技術領域

本發明涉及卷煙毒性檢測方法，尤其是一種卷煙煙氣冷凝物體外微核試驗方法。

背景技術

微核是細胞的染色體發生斷裂后，細胞進入下一次分裂時，染色體片段不能隨有絲分裂進入子細胞，而在細胞漿中形成直徑小于主核的1/3的，嗜色與主核一致，完全與主核分開的圓形或橢圓形微小核。微核測定是一種簡便快速的細胞遺傳學檢查方法，在診斷、預防肝癌、食管癌、肺癌等惡性腫瘤，評價藥物、放射線及吸煙等細胞毒性物質對人、動物及體外細胞損傷程度有重要意義。

1923年，Taylor?C.V.首次發現了微核，并闡述了微核的意義。隨后，各研究機構開始開展一系列微核試驗進行染色體完整性改變和染色體分離改變的研究。一般采用的實驗動物為大鼠和小鼠，但以小鼠居多。采用小鼠骨髓細胞微核試驗，小鼠染毒一定時間后，處死，取胸骨，隨后將骨髓擠于清潔載玻片上，推片、固定、染色及計數，求出1000個骨髓細胞產生的微核數。另有采用小鼠股骨骨髓進行微核試驗。

而我國微核試驗創建于20世紀70年代中期，目前許多國家和國際組織，已將其規定為新藥、食品添加劑、農藥、化妝品等毒理安全性評價的必做試驗。

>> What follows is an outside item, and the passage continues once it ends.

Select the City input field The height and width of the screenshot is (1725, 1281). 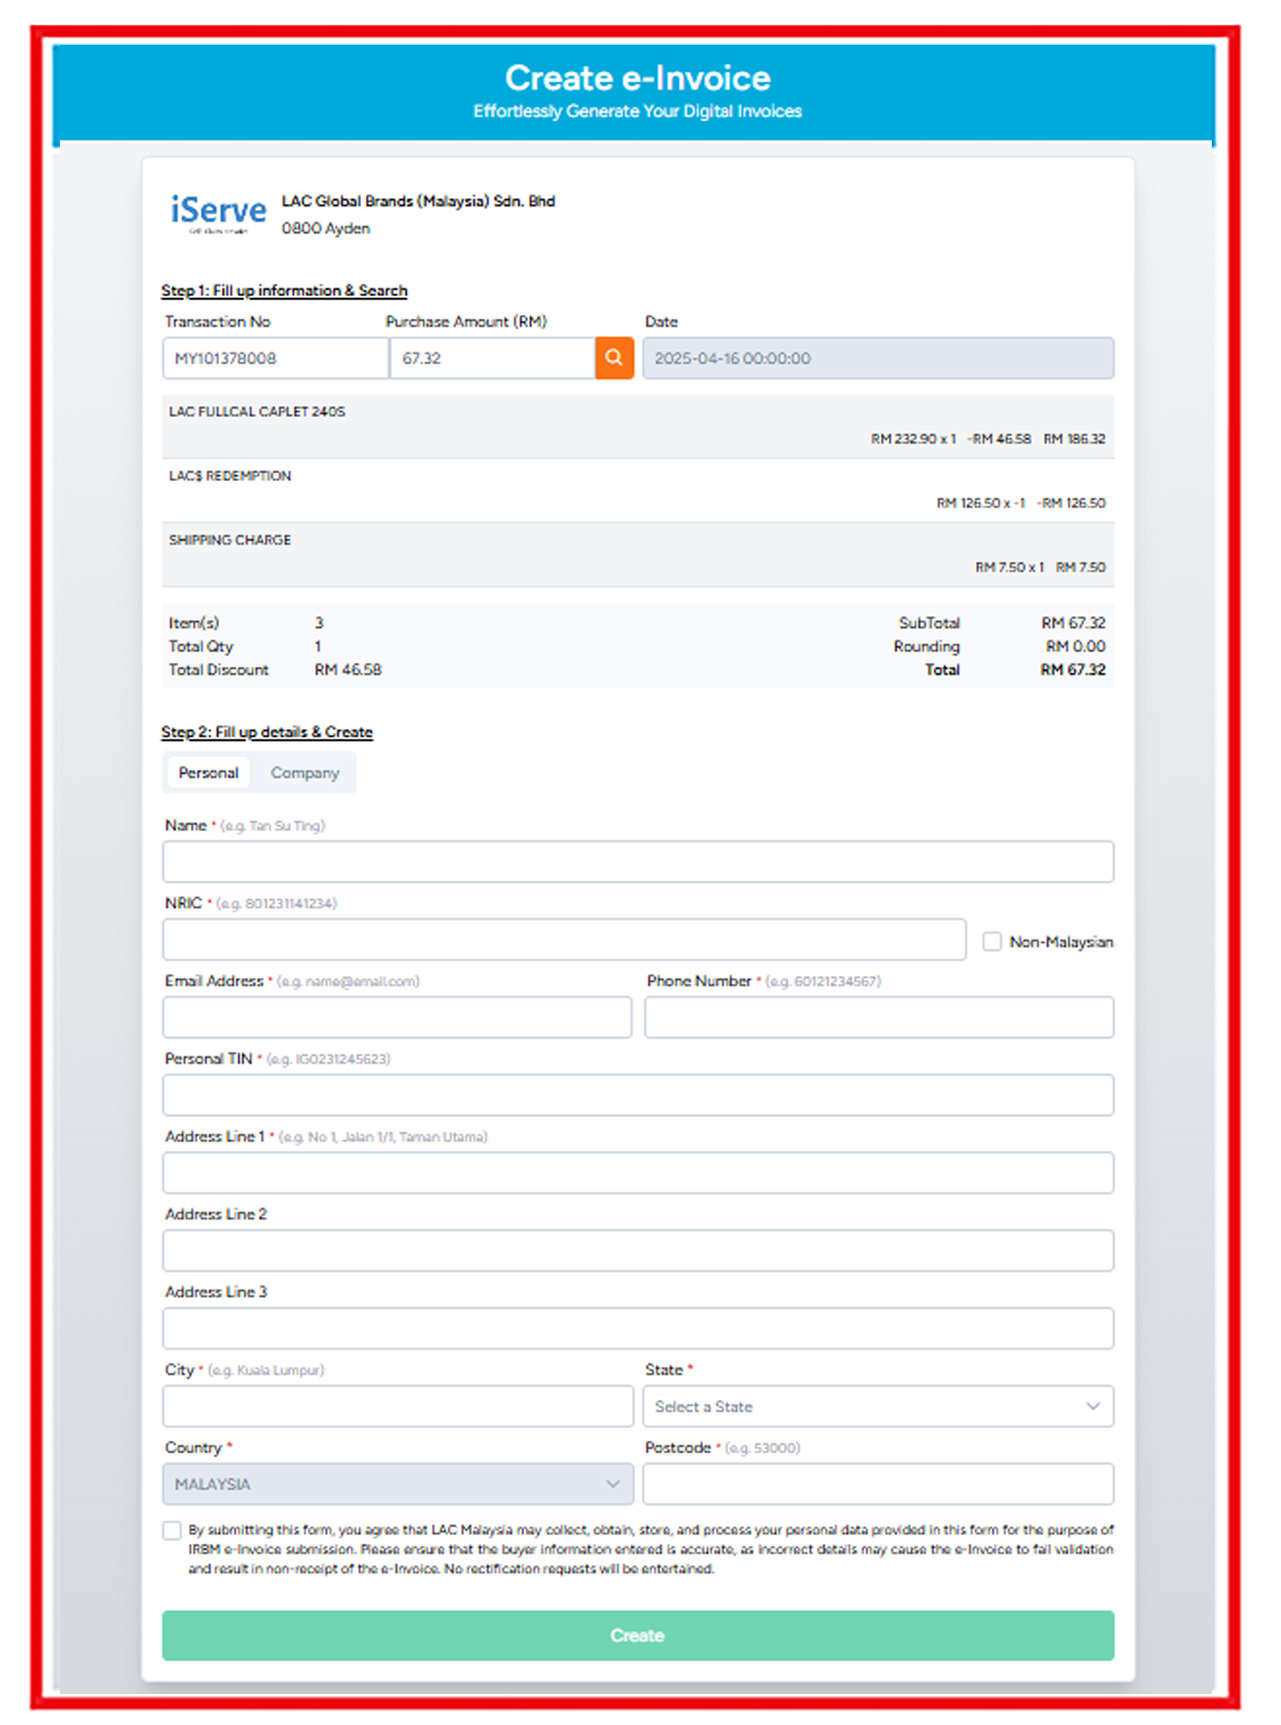point(397,1407)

1976年，maier?P.采用10種誘突變物質進行小鼠骨髓微核試驗及中國倉鼠成纖維細胞(Chinese?hamster?fibroblasts)體外微核試驗，是體內體外相結合綜合研究，這是首次進行的體外微核試驗。受試細胞包括外周血淋巴細胞、中國倉鼠肺細胞、中國倉鼠卵巢細胞、人宮頸癌細胞、肝癌細胞等。細胞培養到一定濃度時，加入受試物培養一段時間后，染色，計數產生微核的細胞數。

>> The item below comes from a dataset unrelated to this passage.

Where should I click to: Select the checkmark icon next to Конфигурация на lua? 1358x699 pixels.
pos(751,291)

關于卷煙煙氣的微核試驗則起始與1988年，Balansky等人選用BDF1小鼠，雌雄各半，置于含600cm²的卷煙煙氣的14L玻璃艙內，暴露24h后，取小鼠骨髓，固定染色后，計數小鼠骨髓多染紅細胞內的微核數，并比較多染紅細胞與正染紅細胞的比率。隨后，國內卷煙煙氣的微核試驗一直采用體內試驗方法。而體內試驗需要大量的動物，并且收集骨髓細胞工作量大，動物福利要求高，耗資大。而體外微核試驗可以獲得與體內微核試驗結果的一致性，并且敏感性、特異性和準確性都與體內微核實驗相當，而且在獲得細胞微核率的基礎上，還可以分析微核的來源。

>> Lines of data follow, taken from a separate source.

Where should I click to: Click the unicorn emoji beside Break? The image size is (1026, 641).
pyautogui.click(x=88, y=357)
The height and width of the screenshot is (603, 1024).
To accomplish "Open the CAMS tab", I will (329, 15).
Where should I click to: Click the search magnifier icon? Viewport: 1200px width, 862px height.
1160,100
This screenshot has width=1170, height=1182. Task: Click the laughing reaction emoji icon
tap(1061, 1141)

本案申請人也申請了一種名為《評價卷煙煙氣毒性的小鼠體內微核分析檢測方法》專利，其申請號為200810049452.3，是采用周圍血進行觀察的體內微核試驗，并且是以經消化道染毒的方式來考察卷煙煙氣的染色體完整性及染色體分離的改變，染毒方式與實際暴露卷煙煙氣途徑不一致，試驗過程復雜，并且受試物的濃度不易控制。

發明內容

本發明的目的正是針對上述現有技術中所存在的問題而專門研制的一種卷煙煙氣體外微核檢測方法，采用體外微核試驗，來進行卷煙煙氣對細胞染色體畸變的評價，可以降低實驗成本，縮短試驗時間，獲得更為豐富的實驗結果。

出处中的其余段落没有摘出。